Character Makes a Difference



This week we are starting the Sophomore “Make a Difference” project where each year students learn about those individuals who have truly made a difference by how they lived. This project increases students’ familiarity with database and bibliographic tools while expanding their knowledge of over 60 social activists such as Cesar Chavez, Shirin Ebadi, and Nelson Mandela. Having been working with the Sophomore students, my reading has been focused on relevant examples, particularly these two new books: The Barefoot Lawyer by Chen Guangcheng and The Road to Character by David Brooks.

The Barefoot Lawyer by Chen Guangcheng 
Who can forget the international headlines during May, 2012 when Chen Guangcheng finally arrived at the US Embassy in Beijing and was later released with his family to the West? I cannot begin to imagine the difficulties which this blind self-taught lawyer bravely faced throughout his life in China and later as he has tried to acclimate to the US.  This book describes the grueling poverty of his youth, his growing activism in opposition to China’s One Child Policy, subsequent arrest, imprisonment and eventual escape.  

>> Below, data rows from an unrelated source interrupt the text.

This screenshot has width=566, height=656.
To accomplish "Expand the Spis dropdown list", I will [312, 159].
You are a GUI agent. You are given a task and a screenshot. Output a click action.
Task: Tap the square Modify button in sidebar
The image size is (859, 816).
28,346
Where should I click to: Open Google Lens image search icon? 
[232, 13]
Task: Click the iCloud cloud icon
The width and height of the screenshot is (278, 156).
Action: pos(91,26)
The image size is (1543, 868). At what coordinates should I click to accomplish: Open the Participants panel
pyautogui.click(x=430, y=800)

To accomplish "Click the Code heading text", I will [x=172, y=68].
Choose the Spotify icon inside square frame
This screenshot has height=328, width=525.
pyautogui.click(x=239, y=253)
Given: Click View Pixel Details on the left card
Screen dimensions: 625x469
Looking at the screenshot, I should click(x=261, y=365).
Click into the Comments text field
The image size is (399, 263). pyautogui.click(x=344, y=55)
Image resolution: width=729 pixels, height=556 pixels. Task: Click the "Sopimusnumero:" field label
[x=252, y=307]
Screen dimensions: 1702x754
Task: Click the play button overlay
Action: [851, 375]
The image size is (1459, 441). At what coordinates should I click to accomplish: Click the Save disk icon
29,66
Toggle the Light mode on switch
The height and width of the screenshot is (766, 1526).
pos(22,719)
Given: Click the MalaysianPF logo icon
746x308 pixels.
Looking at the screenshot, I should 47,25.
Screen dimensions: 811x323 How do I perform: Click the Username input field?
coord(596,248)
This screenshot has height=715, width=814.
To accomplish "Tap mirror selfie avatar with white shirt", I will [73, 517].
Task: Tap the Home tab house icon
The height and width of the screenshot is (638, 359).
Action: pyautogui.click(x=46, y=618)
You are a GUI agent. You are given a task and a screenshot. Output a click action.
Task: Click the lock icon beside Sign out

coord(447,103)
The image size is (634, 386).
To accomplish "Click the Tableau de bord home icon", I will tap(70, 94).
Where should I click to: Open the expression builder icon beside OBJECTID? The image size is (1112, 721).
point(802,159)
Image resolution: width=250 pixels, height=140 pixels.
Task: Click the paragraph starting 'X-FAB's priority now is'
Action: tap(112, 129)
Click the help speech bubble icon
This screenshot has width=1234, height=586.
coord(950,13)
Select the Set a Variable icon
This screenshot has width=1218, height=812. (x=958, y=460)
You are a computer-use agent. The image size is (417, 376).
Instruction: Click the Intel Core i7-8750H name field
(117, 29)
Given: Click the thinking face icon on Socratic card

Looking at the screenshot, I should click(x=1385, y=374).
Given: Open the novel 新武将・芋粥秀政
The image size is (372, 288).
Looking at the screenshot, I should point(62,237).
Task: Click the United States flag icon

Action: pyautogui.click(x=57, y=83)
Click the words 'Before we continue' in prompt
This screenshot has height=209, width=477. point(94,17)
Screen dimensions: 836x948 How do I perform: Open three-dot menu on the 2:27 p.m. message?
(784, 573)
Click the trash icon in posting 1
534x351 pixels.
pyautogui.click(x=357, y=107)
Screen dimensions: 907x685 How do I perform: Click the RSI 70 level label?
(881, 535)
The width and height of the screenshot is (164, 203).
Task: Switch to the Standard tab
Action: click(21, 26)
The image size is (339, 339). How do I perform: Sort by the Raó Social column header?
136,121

The Barefoot Lawyer contains sixteen pages of images and a short foreword by the Dalai Lama which also mentions Liu Xiaobo, the 2010 Nobel Peace Prize winner currently incarcerated in China and one of the activists about whom our students are learning. Several others and some less well-known are included in this second book:

The Road to Character by David Brooks
This new title explores the differences between “résumé virtues” (wealth, fame, status) and “eulogy virtues” (like honesty, faithfulness, and kindness) which David Brooks also discussed in his recent New York Times essay, “The Moral Bucket List.” 

In The Road to Character, he profiles several individuals at length, including Frances Perkins, Ida Stover Eisenhower, Dorothy Day, George Marshall (of Marshall Plan fame), theologian Augustine of Hippo, writers George Eliot and Samuel Johnson. Overall, Brooks argues that each exhibits “a profound humility, which has best been defined as an intense self-awareness from a position of other-centeredness.” Brooks’ choices are purposefully from a time before  the Big Me, the age of self-esteem and status updates. Summarizing his argument -- and worth reading on its own -- is a numbered Humility Code, “a coherent image of what to live for and how to live.”

Brooks writes that “example is the best teacher” and admits how hard it is to learn how to be good, especially from classroom experience. Hopefully, we are taking a small step with our students in the Make a Difference project; some names students recognize, but many are totally new to them. Each provides an example of struggle and adversity, of defining an identity and responding to the important questions: What does life want from me? What are my circumstances calling me to do?